Drei Wochen Zeit, um den Kündigungsschutz geltend zu machen
Bevor wir auf den Kündigungsschutz näher eingehen, sollten Sie wissen: Der Kündigungsschutz muss aktiv vom Arbeitnehmer in Anspruch genommen werden. Es gilt eine enge Frist, wenn Sie nach Erhalt der Kündigung die Unwirksamkeit geltend machen wollen.

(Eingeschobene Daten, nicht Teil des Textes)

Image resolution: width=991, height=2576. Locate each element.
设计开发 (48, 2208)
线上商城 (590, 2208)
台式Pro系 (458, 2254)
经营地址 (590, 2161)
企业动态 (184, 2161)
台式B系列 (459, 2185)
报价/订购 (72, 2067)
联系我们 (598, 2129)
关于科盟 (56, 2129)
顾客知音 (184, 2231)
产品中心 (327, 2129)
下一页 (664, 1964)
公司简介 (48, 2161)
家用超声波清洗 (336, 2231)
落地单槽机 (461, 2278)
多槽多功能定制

Sie haben dafür nicht mehr als drei Wochen Zeit. Innerhalb dieser Frist muss die Klage beim zuständigen Arbeitsgericht eingereicht werden. Dies kann auch mündlich zur Niederschrift beim zuständigen Arbeitsgericht selbst geschehen. Maßgeblich für die Zuständigkeit des Arbeitsgerichts ist der Sitz Ihres Arbeitgebers.
Merke: Eine Klage vor dem Arbeitsgericht wegen einer Kündigung lohnt sich häufig.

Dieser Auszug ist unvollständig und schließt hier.